Cehennem Bu Topraklarda Kuruldu
Küresel ısınma denilen gerçek, artık teori değil.
İçme suları kurudu, toprak çatladı. Kuraklık öyle bir vurdu ki, tarımcılık ve hayvancılık neredeyse yok oldu. Çiftçi aç, köylü terk edilmiş, şehirler betona mahkûm. Hayat çölleşti; insanlık da beraberinde kurudu.
Ve bu yetmezmiş gibi, yeryüzü kabuğunu çatlatıyor artık. Bilim insanları dahi sus pus; ama biz biliyoruz: Büyük depremler kapıda. Yeryüzü öfkesini biriktiriyor, tıpkı gökyüzü gibi.
️ Gazze’de Bir Lokma İçin Ölen İnsanlar…
Bir lokma ekmek için can veren çocuklar var bu dünyada.
İnsan olmanın anlamını yitirmiş savaş baronları, silah tüccarları, sözde liderler birbirine ölüm kusmakla meşgul. Kim kime gücü yetiyorsa, onu yok etmeye çalışıyor. İnsanlık değil artık bu; bu başka bir şey…
Amerika ve Avrupa kendi kıtalarının sular altında kalacağından korkarken, gözünü Ortadoğu’ya dikmiş durumda. Amaçları net:
İsrail’e vadedilen topraklar bahanesiyle tüm bölgeyi yutmak. Müslümanları, İslam’ı, direnişi ve asaleti yok etmek.
Deccal Ortalarda Ama Fark Eden Yok!
Savaşların ortasında sahneye çıkan süslü kurtarıcılar, “barış” adı altında kıyım yapıyor. Herkes “iyilik” pozlarında ama aslında karanlığın kendisi olmuş. Deccal ortalarda dolaşıyor ama kimse tanımıyor.
İnsanlar panik içinde, ekonomi çökmüş, milyonlar işsiz.
Ama hâlâ şatafatla yaşayan bir zümre var. Ne karamsar ne de utanır hâlleri yok. Kendi refahları dışında kimseyi umursamıyorlar.
Yeryüzü Sabrediyor… Ama Nereye Kadar?
Yüce Allah isterse her şeyi bir anda değiştirir.
Firavunu bir sinekle yok eden Rabbim, bugün yaşanan zulümleri de görmüyor mu sanıyorsunuz? Görüyor. Ama sabrediyor.
Fakat unutmamak gerekir ki O’nun sabrı sonsuz değil.
O sabır taştığında denizler karaları yutacak, karalar denizlere karışacak. İşte o günler yakın.

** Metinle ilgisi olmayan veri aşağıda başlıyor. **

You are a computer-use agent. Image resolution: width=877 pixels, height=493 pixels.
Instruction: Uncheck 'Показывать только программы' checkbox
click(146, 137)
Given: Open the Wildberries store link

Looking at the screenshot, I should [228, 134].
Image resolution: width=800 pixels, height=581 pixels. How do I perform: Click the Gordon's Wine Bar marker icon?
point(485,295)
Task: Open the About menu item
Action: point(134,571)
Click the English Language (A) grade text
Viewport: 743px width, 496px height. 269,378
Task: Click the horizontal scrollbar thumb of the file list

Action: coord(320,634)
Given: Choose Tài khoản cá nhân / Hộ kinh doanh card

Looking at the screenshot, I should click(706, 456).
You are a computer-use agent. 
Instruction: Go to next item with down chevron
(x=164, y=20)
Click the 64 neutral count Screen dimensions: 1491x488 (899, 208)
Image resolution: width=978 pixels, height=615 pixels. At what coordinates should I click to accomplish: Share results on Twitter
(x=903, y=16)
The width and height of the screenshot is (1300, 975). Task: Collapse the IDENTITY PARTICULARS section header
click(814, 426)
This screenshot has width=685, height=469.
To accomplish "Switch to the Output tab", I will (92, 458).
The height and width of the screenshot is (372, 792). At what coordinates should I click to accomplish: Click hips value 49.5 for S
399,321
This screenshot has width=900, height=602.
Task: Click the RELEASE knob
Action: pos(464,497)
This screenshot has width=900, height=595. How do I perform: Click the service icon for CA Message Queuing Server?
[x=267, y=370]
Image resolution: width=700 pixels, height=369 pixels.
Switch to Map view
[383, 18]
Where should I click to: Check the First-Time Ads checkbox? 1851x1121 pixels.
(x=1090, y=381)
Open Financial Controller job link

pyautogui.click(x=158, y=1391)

Bu dünyanın başına bela olanlar, kendilerini dokunulmaz sananlar helak edilecek önce. Sonra da kalbini taşlaştıranlar, dini sadece şekilden ibaret sananlar…
SON SÖZ:
Bu bir isyan değil, bir uyarıdır.
Kıyameti gökten bekleyenlere kötü bir haberim var:
Kıyamet çoktan başladı.
Ve onu biz getirdik, biz sürdürüyoruz.
Allah’tan başka kimse bu gidişata “dur” diyemez. Ama belki… Belki birileri bu yazıyı okur da vicdanı titrer.
O titreme, hâlâ insan kalmış olanlara gelsin.